Wednesday, April 4, 2012

Make mistakes now!

Failure is good when you learn from it.

My fear of 'failure' has kept me from being independent. Instead of falling down and learning how to stand back up, I opted to just not fall down alltogether. For many years I thought this made me better than the rest. My self esteem depended on it. Perhaps this is why my self esteem was so shaky all those years.

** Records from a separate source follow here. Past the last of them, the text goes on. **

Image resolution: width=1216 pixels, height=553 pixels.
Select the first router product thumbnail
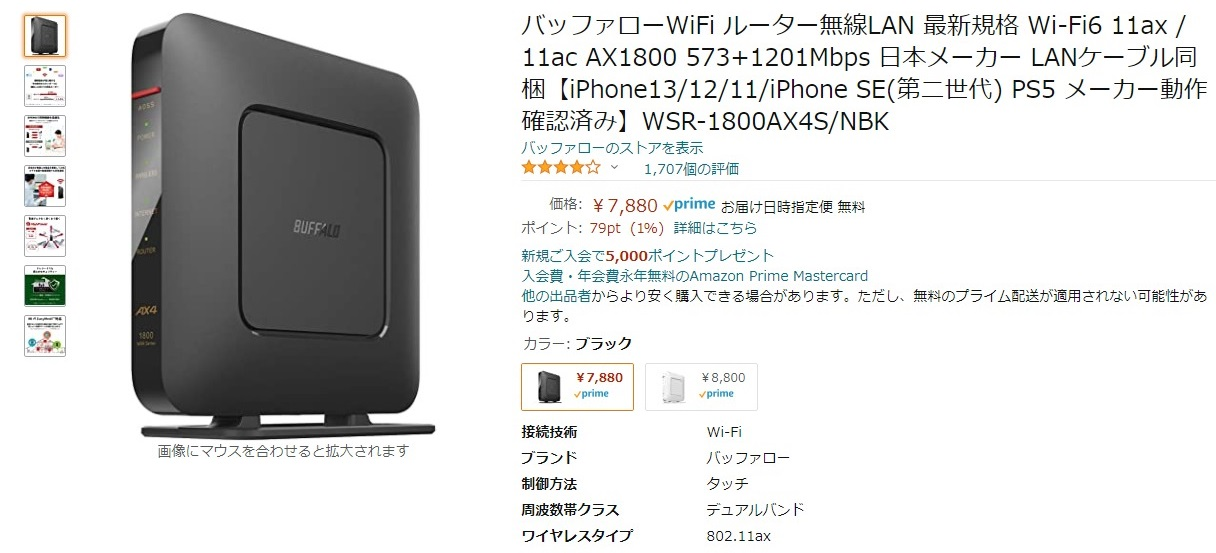[45, 36]
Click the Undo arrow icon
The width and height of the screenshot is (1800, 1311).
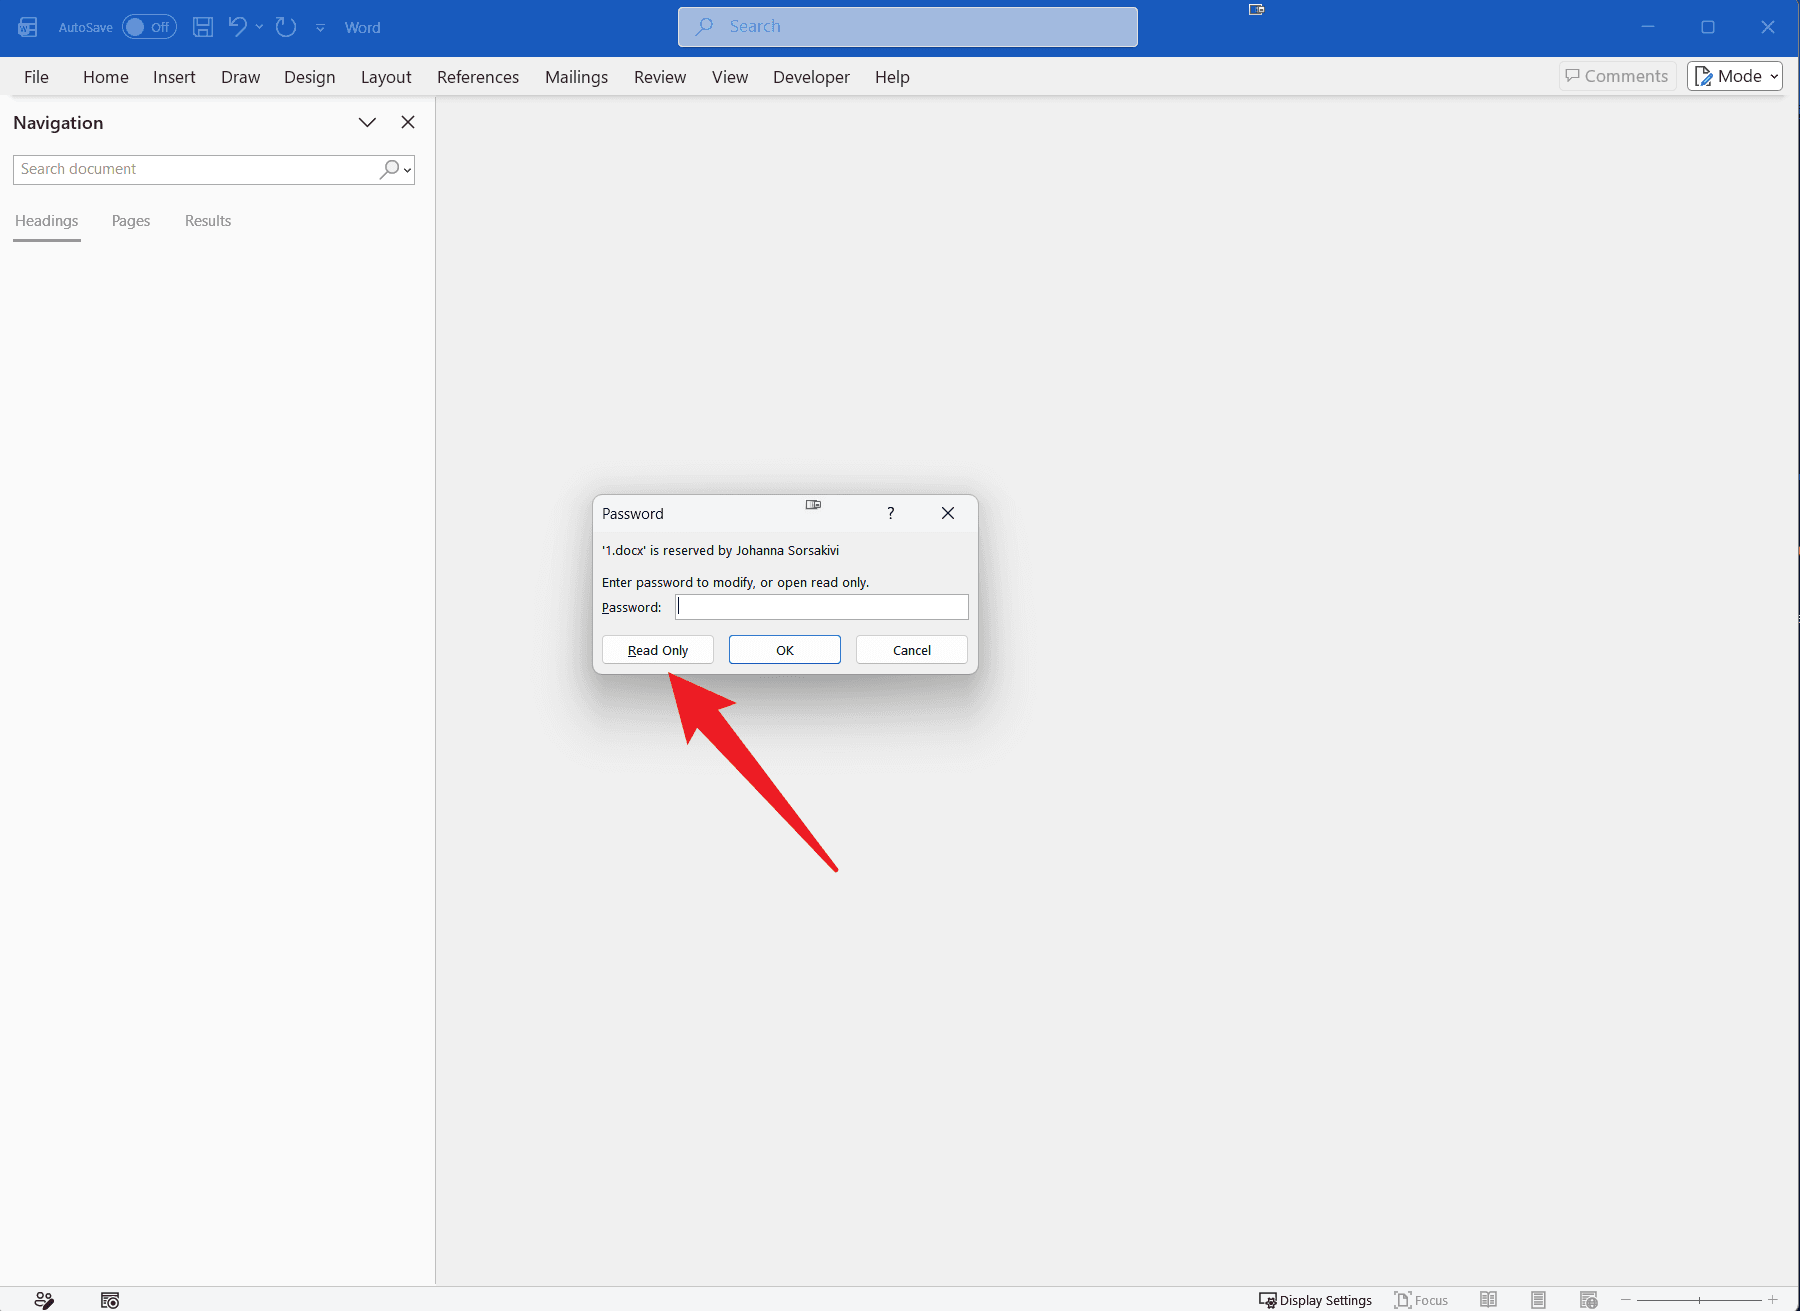[x=237, y=27]
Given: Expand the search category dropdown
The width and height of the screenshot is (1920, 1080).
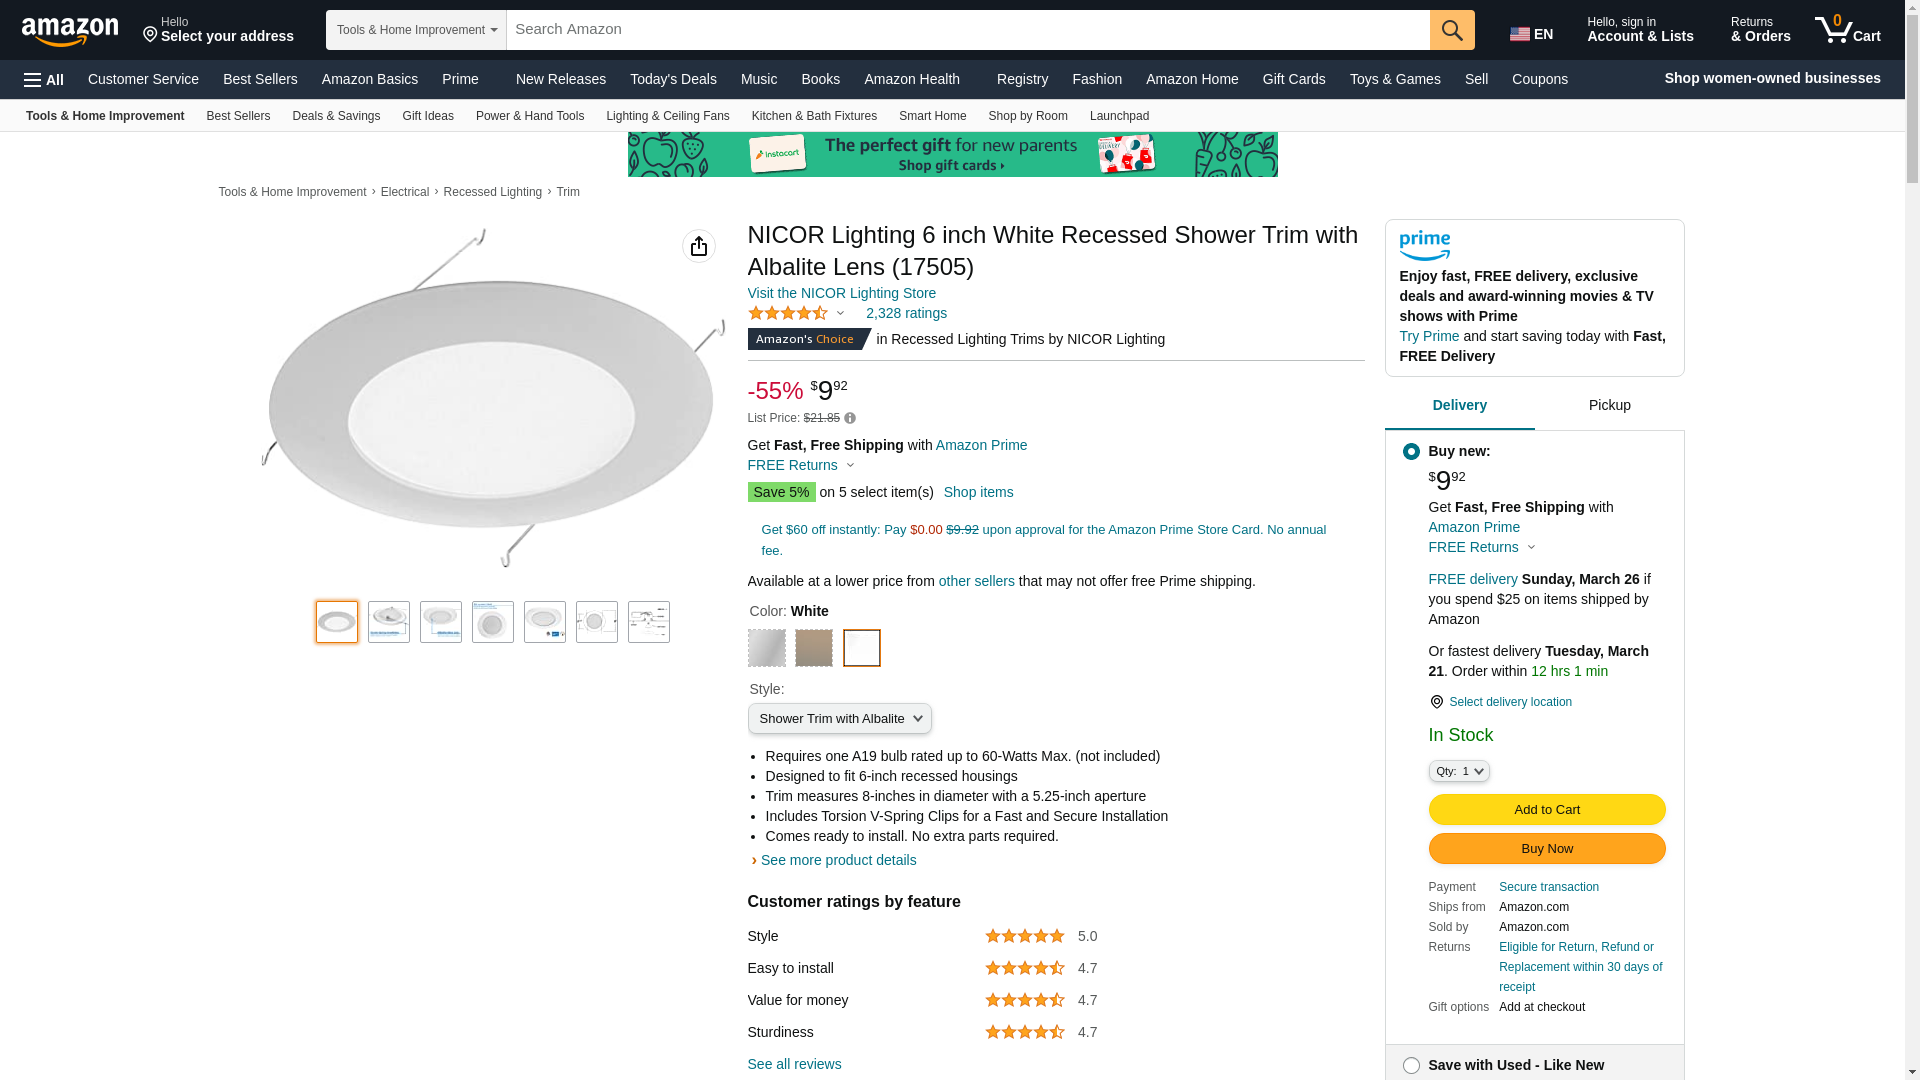Looking at the screenshot, I should (416, 30).
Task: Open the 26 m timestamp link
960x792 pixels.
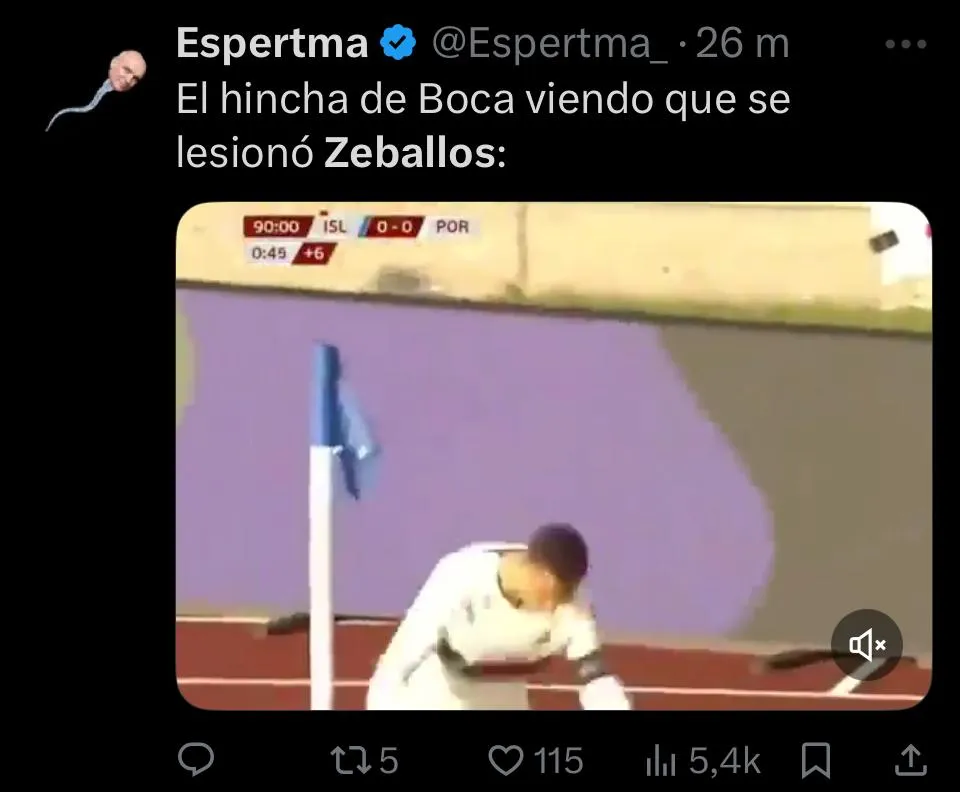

Now that I'm trying to do my own thing in life, I feel so ill-equipped. I can't remember all the things I thought I learned in grade school and I sound like the uneducated ass I do NOT want to be. Wait, I AM the uneducated ass I do not want to be! I used to learn things with the goal of getting a pretty little letter of praise from the school officials telling my family what a wonderful person I was because my grades were better than the average joe. Whoopiefriggindoodle! Those numbers are so impersonal and meaningless to me now. Now I want to learn for myself. Now I want to learn because I have worthy goals for which to use my knowledge. I am no longer scared of a failing grade. Well, that's a lie. I am still a little averse to that icky letter F. But now I am able to accept that F in all its F'ing glory (hah sorry) and learn from it. I want to create knowledge, not just reuse it!

And another point. My 4.0s and steady stream of gold stars throughout grade school set unrealistic standards and expectations for other students. I think our grading system is so skewed now. The common view is that if our students aren't passing with straight As, then surely our teachers aren't doing a good enough job. So now teachers are pressured to pass out As like free candy. And that is an issue because our standards have lowered.
And the kids who failed all their classes? Complete failures, right? Well it seems as though that's what our education system would have them believe. Their self-esteem is lowered to the point that they literally have no reason to care anymore, and I can't blame them. Once their grades get so low it really can appear pointless to keep trying in a broken system that is not well-adapted to their needs. The systems of our society so violently shove these youths down the ladder and make it exceedingly difficult to climb back up to the top! Or at least society's idea of 'the top.'
But what kills me most is that many of these kids are so much more gifted than many of the golden children with their beautiful 4.0 gpas. These children know what it means to fail, and they figured it out early on in life. Now would it not be beneficial to support these 'failures' and offer them other methods for achieving their goals? And I don't mean, 'hey, sonny there's a community college you can go to. It's your only option since you F'ed up.' There is such a BS social stigma attached to that. Like if you don't spend obscene amounts of money for your 4-year degree then you are clearly not an educated individual or something. Bull. Shit. I sit everyday in my classes with a bunch of blind bats paying obscene amounts of money to sit in classes they hate so they can get a fancy degree and make their parents proud. They aren't learning anything that they enjoy, and they are NOT benefitting our society as a whole. Instead their scholarship money is being wasted when kids paying for community college out of their own wallets could be using it to achieve something worthwhile.

Let's get our heads in the game. Let's enjoy our lives. Let's enjoy learning. And let's do these things for our own selves. I quit playing into the system. I give up. I have some dreams and I want to achieve them. I am going to ask questions in my classes. And I'm not going to dumb myself down so I can feel like I fit in with a group of dweebuses. I'm not a dweebus. I finally learned to have a little respect for myself, and I'm going to exercise my right to take care of myself. YOU ARE INTELLIGENT! YOU ARE WISE! YOU ARE BEAUTIFUL! YOU ARE YOU! OWN IT! Feel free to make mistakes. Learn from those mistakes. And then go kick some life ass with those learned lessons.

2 comments:

  1. New insight into my unwillingness to fail. Relates VERY well to last night's conversation. Thanks Hayley.

    ReplyDelete
  2. All my thanks goes to you dear. Maybe it isn't an unwillingness so much as it is a fear. Let's work through our fears.